Problem details :: The expected output is exactly the lines below, starting at the line with "Go to Print" and ending at the line with "868x293 pixels.", both included; no other line belongs in it.
____________________
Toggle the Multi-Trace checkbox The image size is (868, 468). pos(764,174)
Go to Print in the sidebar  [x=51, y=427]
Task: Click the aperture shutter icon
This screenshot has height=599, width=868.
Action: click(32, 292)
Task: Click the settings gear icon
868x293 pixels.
____________________
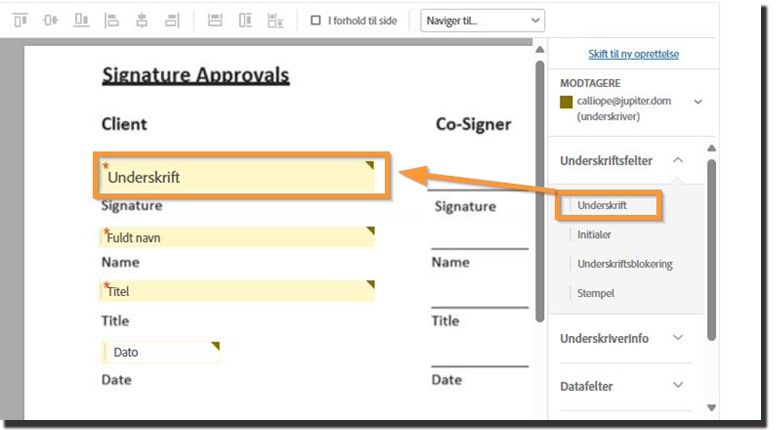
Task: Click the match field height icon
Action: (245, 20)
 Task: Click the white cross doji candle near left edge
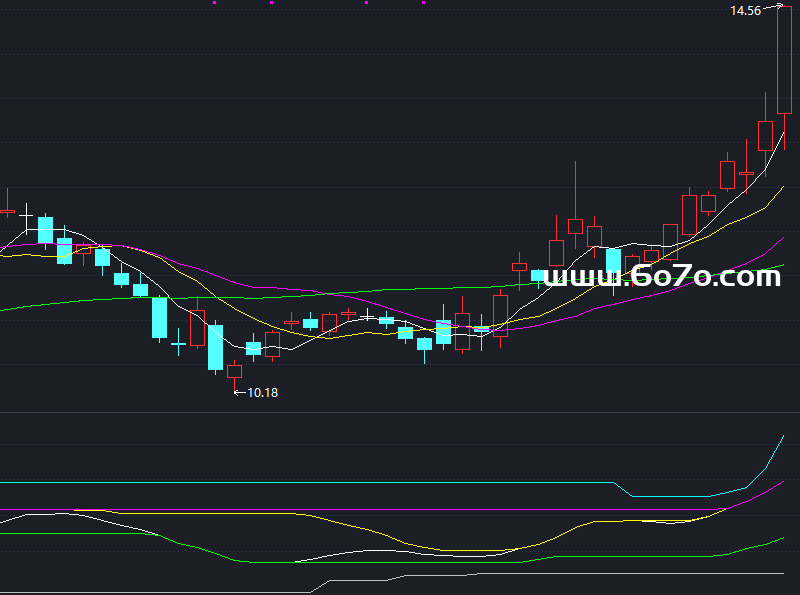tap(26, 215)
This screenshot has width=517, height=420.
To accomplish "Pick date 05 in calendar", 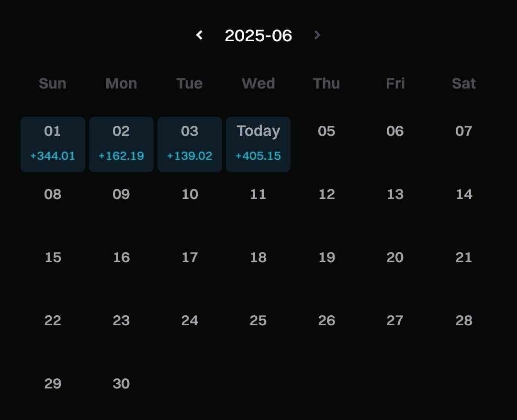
____________________
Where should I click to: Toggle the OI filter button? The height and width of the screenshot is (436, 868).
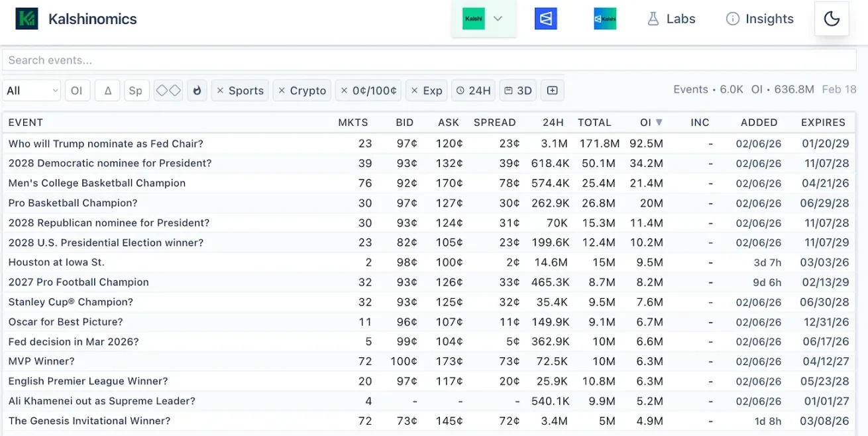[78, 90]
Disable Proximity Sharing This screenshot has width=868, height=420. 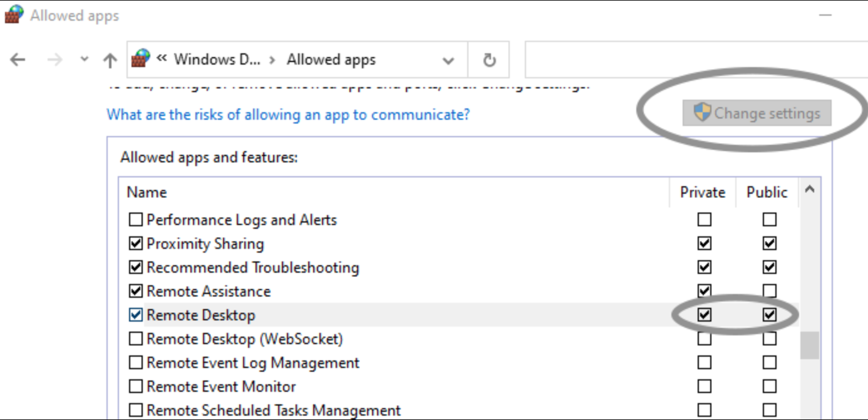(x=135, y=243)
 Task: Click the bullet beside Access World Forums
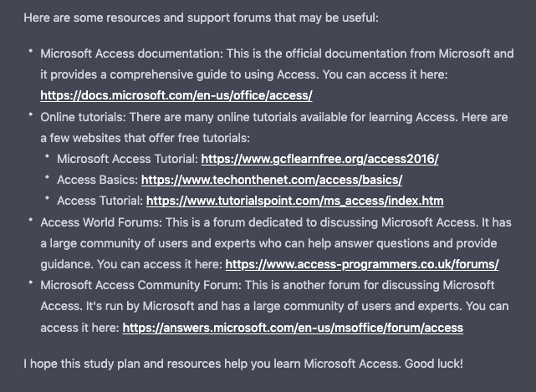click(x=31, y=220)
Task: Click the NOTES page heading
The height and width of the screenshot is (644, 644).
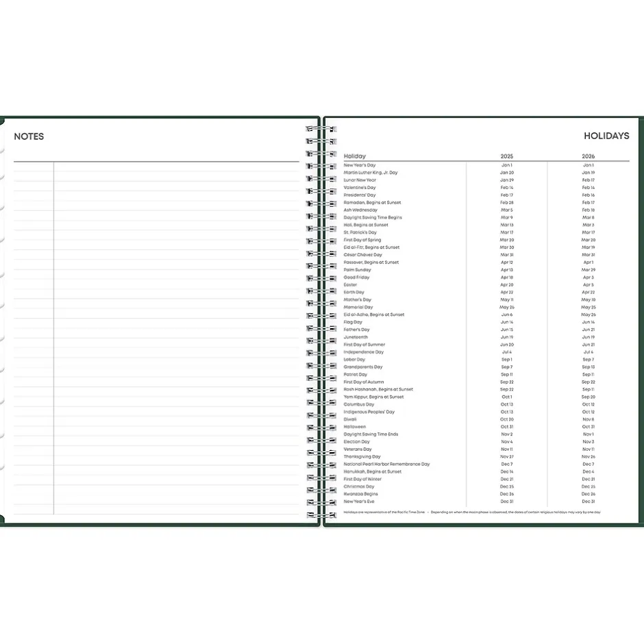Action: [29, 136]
____________________
Task output ::
Go to Print in the sidebar  [x=51, y=427]
Task: Click the aperture shutter icon
This screenshot has height=599, width=868.
Action: click(32, 292)
Task: Click the settings gear icon
868x293 pixels.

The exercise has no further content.